平成27年度は、平成26年度の調査を踏まえて、以下の項目について実施する。
 ①木質バイオマスの供給側(山側)の課題
間伐材などの木材の供給側としての山側の課題は、大きく4点ある。
 (a)これまでの森林調査を元にして、バイオマス利用可能量調査を再度精査することが必要である。間伐材だけではなく、未利用材、という観点から、①すでに林地に放置された林地残材、②主伐・間伐の際に発生する、追い上げ材、玉切り材、枝状その他、③公有地、私有地における選枝などで発生する枝木、④公共事業、災害緩衝林整備工事に伴う伐採木、⑤河川流木など、町内における、すべての未利用材の量的調査を行うことが必要である。

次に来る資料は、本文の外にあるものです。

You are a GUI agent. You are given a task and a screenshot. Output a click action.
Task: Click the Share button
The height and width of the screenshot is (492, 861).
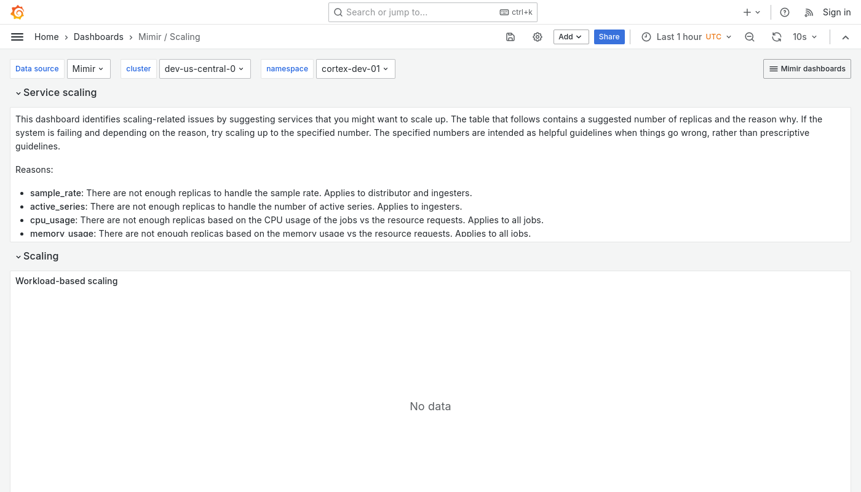pyautogui.click(x=609, y=37)
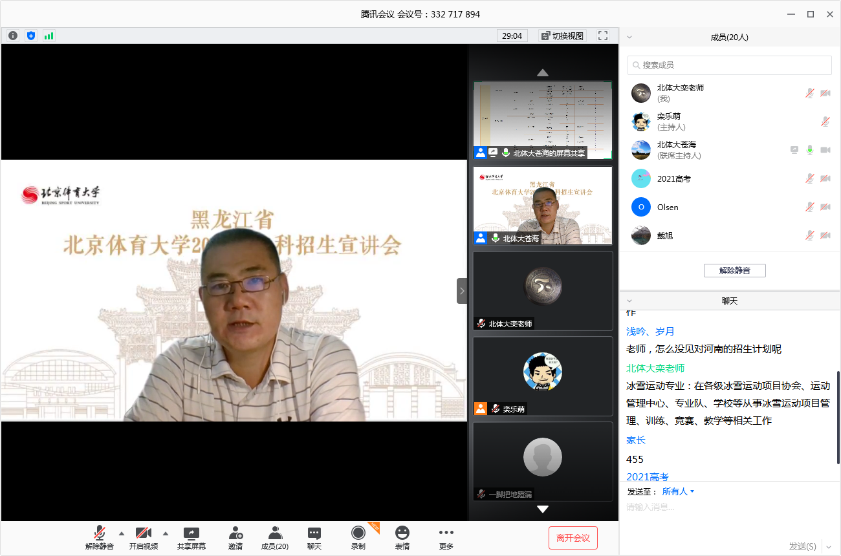Open the 切换视图 view switcher
Image resolution: width=841 pixels, height=556 pixels.
click(560, 36)
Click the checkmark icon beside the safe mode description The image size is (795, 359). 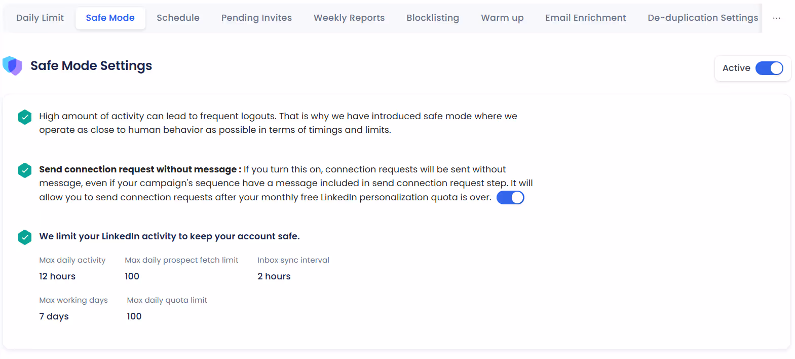coord(24,117)
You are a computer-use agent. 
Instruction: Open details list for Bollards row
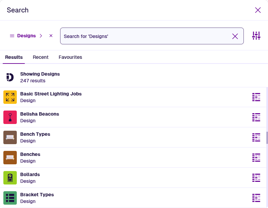coord(256,178)
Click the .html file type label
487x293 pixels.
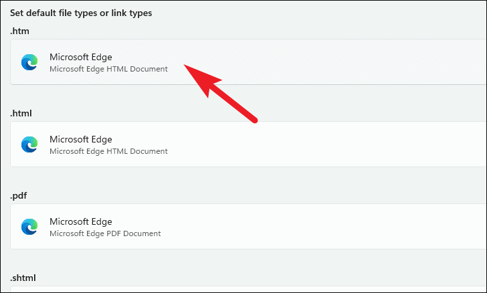coord(21,113)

 (b)林道・作業道の課題である。間伐材を搬出するための林道及び作業道が十分整備されていない現状がある。計画的に間伐等を実施するためには、年度ごとの間伐計画と併せて、町内の林道及び作業道の整備計画を策定する必要がある。
 (c)施業する人材の課題である。現在、菰野町内の森林施業者は、ごく少数となっている。間伐材はあっても木を伐る人がいなければ何も進まない現状にある。そこで、アドバイザーとして、大学や企業の専門家や実際の森林施業者を行う民間事業体からの間伐材の伐採や搬出に関するアドバイスが必要である。高齢者の雇用なども視野に入れながら、町として、具体的な方法を模索する必要がある。

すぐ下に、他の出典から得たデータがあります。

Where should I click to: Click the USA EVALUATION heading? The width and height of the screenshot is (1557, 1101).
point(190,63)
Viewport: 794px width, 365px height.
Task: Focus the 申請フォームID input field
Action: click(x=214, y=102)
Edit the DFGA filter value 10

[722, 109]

 (d)コストの課題である。集材コスト、運搬コスト、作業コストなどの各コストの明確なデータがないため、どの作業にどれだけのコストがかかるのかを具体的に算出する必要がある。また、木質バイオマスボイラーの需要側の課題としては費用対効果を具体的に算定する必要がある。導入するにはいったいいくらくらいの費用が必要で、導入したとしたら現在使用している灯油ボイラーなどと比べてどれくらい安くなるのか、減価償却を踏まえて何年間で元が取れるのか、そういった点を具体的な数字で示すことが必要である。
 (e)このような課題を解決するために、事業性評価を行う実証実験が必要である。たとえば、特定の林班を決め、選木、基本的な林班調査の後、実際の間伐を行う。この間伐材を山から搬出し、実際に燃料チップを作成する。作成したチップを用いて、研究所での木質バイオマスボイラーによる燃焼実験を行う。この一連の工程で、作業時間、作業人員数、作業コスト、材積、含水率などの基礎データを取得し、これらのデータをもとに事業化方針の策定を行うことが必要である。
 木質バイオマスの地域内循環のしくみの構築は、需要と供給のバランスをしっかりと見据えて、持続的なシステムである必要がある。ここでは、①すでにある菰野町内のポテンシャルを生かすこと、②小さな地域内循環をできるところからはじめること、が重要である。本調査であきらかになった結果から、以下のような3つの想定される現実的な循環モデルがあり得る。
 ① 間伐材木質チップ循環モデル
 ② 広葉樹・薪循環モデル
 ③ しいたけ床・木炭循環モデル
平成27年度は、これらの現実的な循環モデルの具体的検討を行う。